For 15 months between August 2006 and November 2007, thousands of unwitting Singaporeans bought almost 26,000 “lifestyle packages” ranging from $240 to $12,000 from the company, which had an office featuring gold trimmings and lush carpeting.
In November 2007, the police’s Commercial Affairs Department raided the fraudulent firm, owned by entrepreneur James Phang Wah, in what was to be the unravelling of Singapore’s biggest Ponzi scheme.
Most investors would get back little or nothing, with the authorities recovering only $21 million out of more than the nearly $190 million swindled from ordinary Singaporeans, including retirees and students, lured by the promise of high returns.
What is a Ponzi scheme
It is a scam in which investors are promised high rates of return, but with little risk. The returns come from the funds put in by new investors. Earlier investors may see some returns, but the scheme collapses when the supply of new investors runs thin.
Read more about Ponzi schemes here.
Only a few who invested in the early months of the scheme made any money.
In July 2010, the court which sentenced Phang to nine years’ jail and a $60,000 fine for criminal breach of trust described his scheme as a “premeditated, sustained, sophisticated fraud on a large scale” which no “unsuspecting mind could have easily seen through”.
Phang, the mastermind, came from humble beginnings.
He grew up on a Lim Chu Kang vegetable farm, and left school after his O levels.
To pay for his A-level classes which he attended at night, he worked in a shipyard and as a construction worker.
At 19, he went door-to-door selling stainless steel cooking utensils, health items and other products.
After graduating from the National University of Singapore with a degree in arts in 1983, he joined Shin Min Daily News as a feature writer from 1984 to 1990.
In 1990, he started multi-level marketing firm Number One Product, which sold magnetic mattresses.
He set up the Empire Group Alliance — an intricate network of different businesses from property to telecommunications, of which Sunshine is a part — in 2003.
He was its founder, director and international president, and boasted that its assets exceeded $300 million. He claimed that it took him five years to come up with a “revolutionary” business model for Sunshine.
First, people pay to become a Sunshine merchant, allowing them to buy thousands of items, from health supplements to lingerie, from its online platform.
They were then supposed to sell on these items. But that was not the lure. The bait were the so-called Consumer Rebate Privileges, which translated into monthly cash payouts.
Someone who bought a Gold package for $12,000 for instance could end up with total payouts of $19,200 after 15 months — an impressive return of 160 per cent.
Since the company was not earning real profit, the payouts for older investors came from the fees paid by new investors — the very definition of a Ponzi scheme.
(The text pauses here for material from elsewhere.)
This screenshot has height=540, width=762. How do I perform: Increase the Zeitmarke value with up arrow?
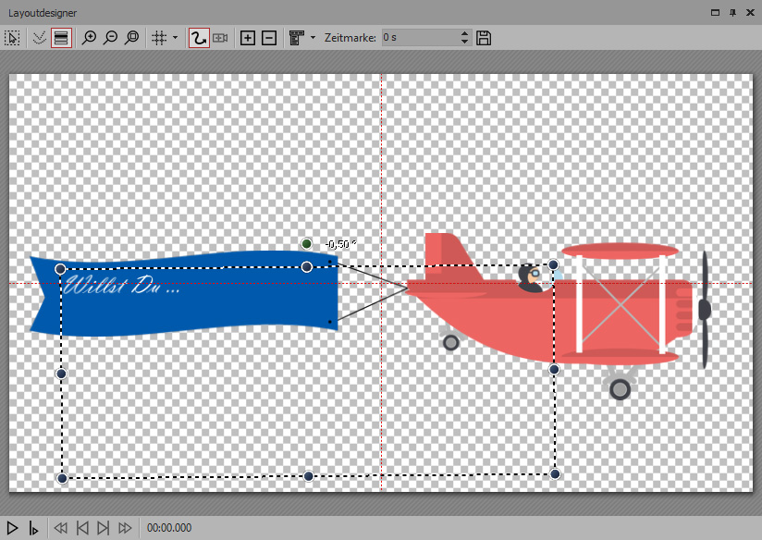(464, 34)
Still that did not stop people from being fooled, pouring in tens of thousands to buy multiple packages, and then convincing friends and family members to join. Youth were a particular target for Sunshine.
After training sessions, Empire “managers” will take trainees out for supper. They would be dressed in black suits, carry expensive Montblanc pens and wallets, with some driving luxury cars such as BMWs.
This was the “lifestyle” the company was trying to sell.
But the only real winners were Phang and his accomplices.
Phang was paid over $7 million in “consultancy fees”, Sunshine’s director Jackie Hoo Choon Cheat and Phang’s wife Neo Kuon Huay, who claimed that she was Sunshine’s sales director, collected about $950,000 each.
Right till the end, the bespectacled Phang, who was called Lao Da or Big Brother by his supporters, kept up his air of confidence.
In a interview in 2008, after news broke that Sunshine was under investigation and as reports emerged that the projects boasted by his company never even existed, he compared himself to the United States investment guru, saying: “I’m a legend. I’m very good – better than Warren Buffett.”
He also told The Straits Times: “We acquire companies like you go to the market buying beancurd.”